Things did not go well.

I’ve been wanting another baby for at least the last 9 or 10 years. My daughter will be 13 next month, and I’ve always hoped for a chance to raise a family with a good man by my side before I became a second-time-around mom. There ain’t nothin’ glorious or cute about this single mother thing — I don’t care what kind of cape-wearing heroines we’re ballyhooed and cheerleaded for being — and I’m not standing in anybody’s line to do it again. But I’m also not getting any younger and after chatting with The Mister yesterday, seems like no ring or coinciding proposal are anywhere on the horizon, which means prospects of having another little one are slim.

So instead of keeping the fires of hope burning with ‘maybes’ and ‘possiblys,’ I’m forcing myself to come to grips with the reality that I’m not going to get married and with that, not going to have any more children.
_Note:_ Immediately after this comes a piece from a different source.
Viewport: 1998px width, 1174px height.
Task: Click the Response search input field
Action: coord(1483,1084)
It’s a hard pill to swallow because, in between all of my grand career scheming and strategizing on how I was going to help the world and take it over at the same time, I’ve always envisioned myself becoming a married woman, somewhere in between the PhD and the best-selling book.

I’ve fallen in love four times, and three of those times, I expected to eventually walk down the aisle with the man I was smitten with. (The fourth one was a fluke I’ve got to chalk up to just really digging the wrong dude at a really vulnerable time in my life.) It was a blessing that I didn’t haul tail to the courthouse with the father of my child — I’ll go on ahead and insert a resounding “Thank you, God!” for foiling that plan to go to the courthouse like we intended — but this last one, as far as I’m concerned, is The One. If there’s even such a thing as The One.
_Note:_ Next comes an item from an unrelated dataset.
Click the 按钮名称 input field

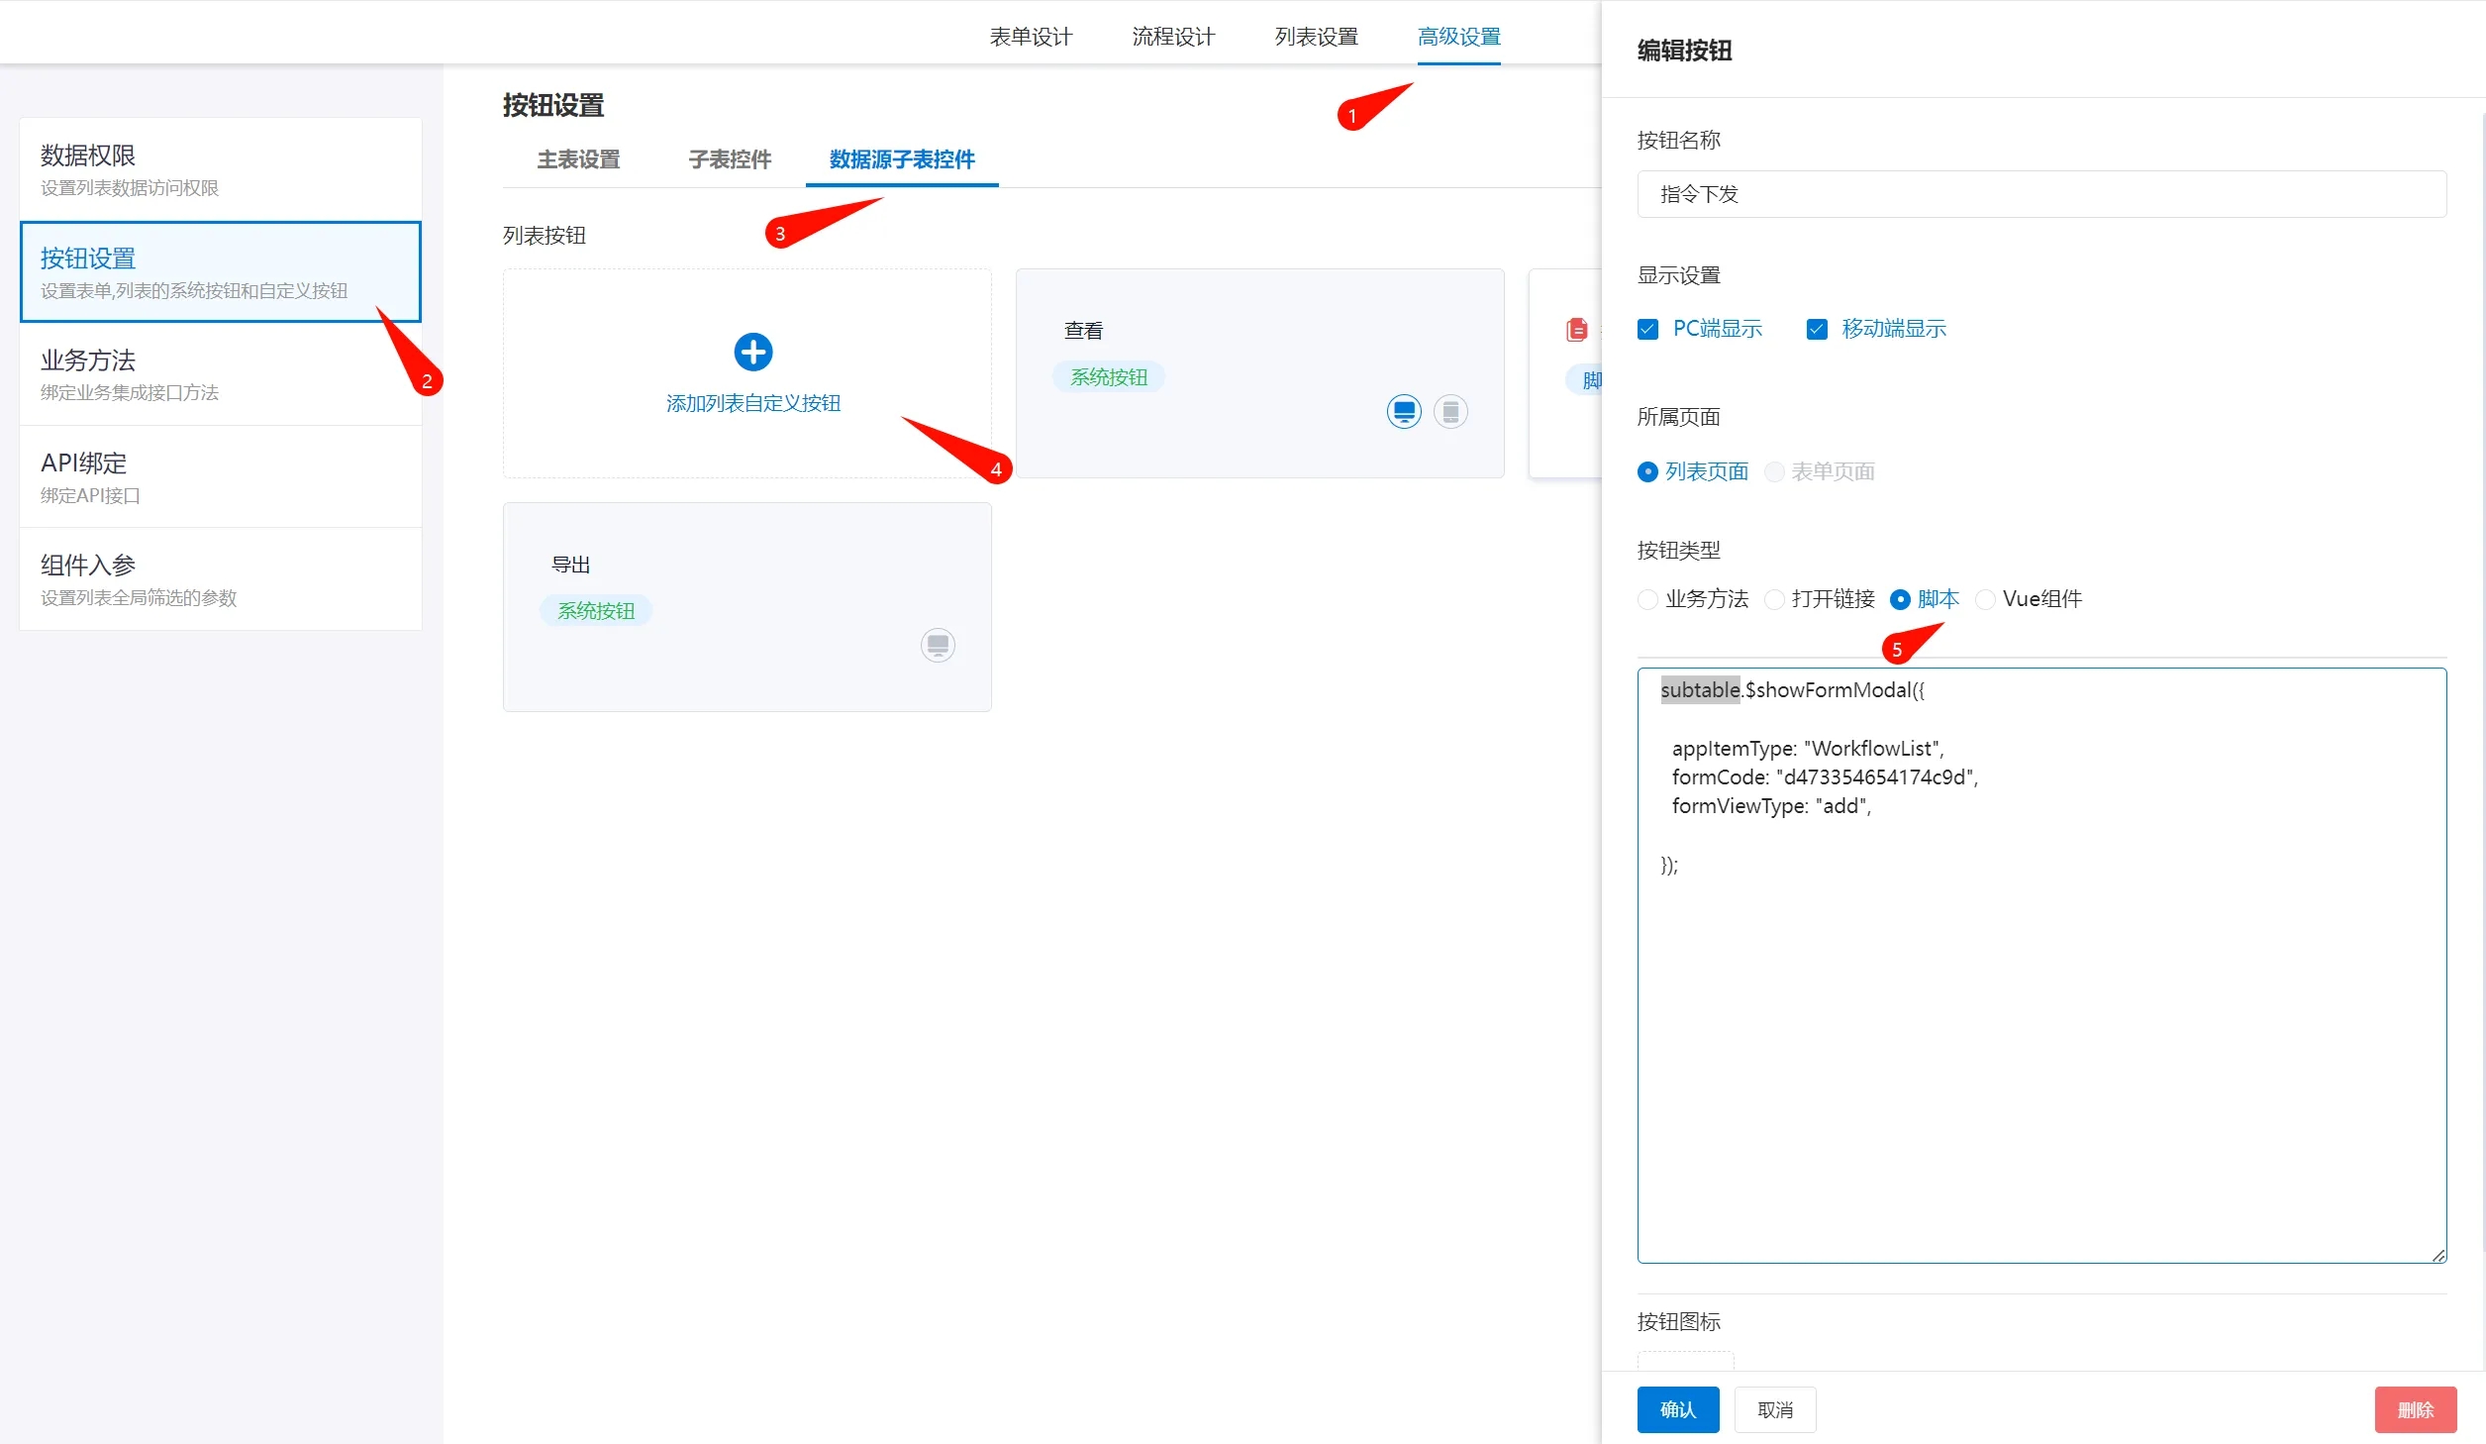pyautogui.click(x=2040, y=194)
At the same time, at this stage of life, when you’ve crossed the threshold out of your find-yourself 20s into your more stable and secure 30s, I don’t see any reason why it should take three or four years for a man to propose. If you have a fantastic woman who possesses all of the qualities that you say you’ve been praying and looking for, I can’t imagine what in the world would keep someone from sealing the deal as swiftly as possible to experience the joy of having her around every day. Maybe that’s just me and my idealistic thinking again.

But hey, there are a lot of single women out there, fabulous ladies who are crazy intelligent, accomplished, ambitious, fun, and stimulating with good heads on their shoulders and credentials to be somebody’s catch. But they’re still single. So what makes me so special that I should be the one to get hitched? Survey says not much. It’s exhausting to meet a man, fall in love, and want to take the next natural step to spend the rest of my life with him only to somehow discover that he plans to marry me someday. You know, when he gets around to it. And I certainly don’t want to feel like I hogtied the guy and forced him to the altar.

It’s really therapeutic to write this because, even though I have to stop and wipe my eyes or blow my nose every five or six sentences, it’s also liberating to mentally free myself of something that’s been such a hefty source of disappointment. I’m not in the business of being anybody’s marathon girlfriend, so I’m officially taking myself off the market. For sanity’s sake.

Single ladies: do you still believe you’re eventually going to get married?